De predikant ging anders denken, anders leven, anders preken en anders Gods Woord lezen. Vanuit omliggende plaatsen stroomden de mensen toe om hem te horen preken. We citeren opnieuw de "Boekzaal", die schrijft dat onder zijn bediening er "een merkelijk aantal van geestelyke kinderen van Godt in Sion geboren zijn."

Velen in Weener waren verblijd met de ommekeer van hun herder en leraar, anderen zagen hem liever vertrekken. Dat gebeurde na elf jaar. Midwolda, een onbetekenend dorp in het Groningerland, bracht een beroep op ds. Schortinghuis uit. Hij nam dit aan. Op 25 juli 1734 verliet hij Weener. Zijn vertrek bracht droefheid teweeg, zowel bij de prediker als bij veel van zijn hoorders. Een week later verbond hij zich aan zijn nieuwe gemeente, na bevestiging door ds. Johannes Klugkist, oomzegger van zijn oude collega in Weener. Zacharia 6:9: "En het Woord des Heeren geschiedde tot mij" werd zijn intredetekst. Schortinghuis zou tot aan zijn dood zijn nieuwe gemeente dienen.

Onbegenadigden

Wat in Weener plaatsvond, gebeurde ook in Midwolda: men kwam uit de verre omtrek om het Woord des Heeren te horen. Van werkelijke bloei was in feite geen sprake, althans niet in die context dat zijn gemeente zich uitbreidde. In zestien jaar legden slechts 21 personen belijdenis af.

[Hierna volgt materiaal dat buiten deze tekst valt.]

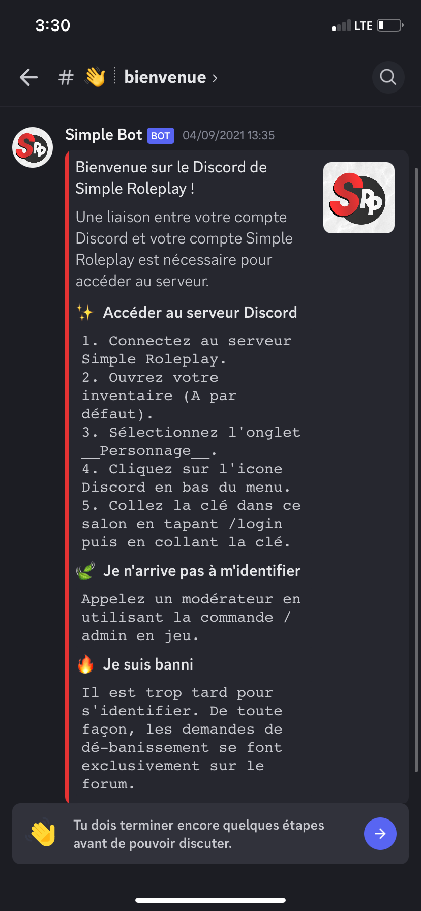Screen dimensions: 421x911
Task: Expand channel details via the bienvenue chevron
Action: tap(215, 78)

Dat had alles te maken met het feit dat men daarvoor een helder verslag van bekering moest kunnen uitbrengen, indien mogelijk ongeveer op een wijze zoals Schortinghuis zelf had ervaren. Voor velen was dit een te hoge drempel. Men bleef overigens trouw de diensten bezoeken, lid of geen lid. En de gemeente wende eraan om vanaf de kansel aangesproken te worden met "onbegenadigden."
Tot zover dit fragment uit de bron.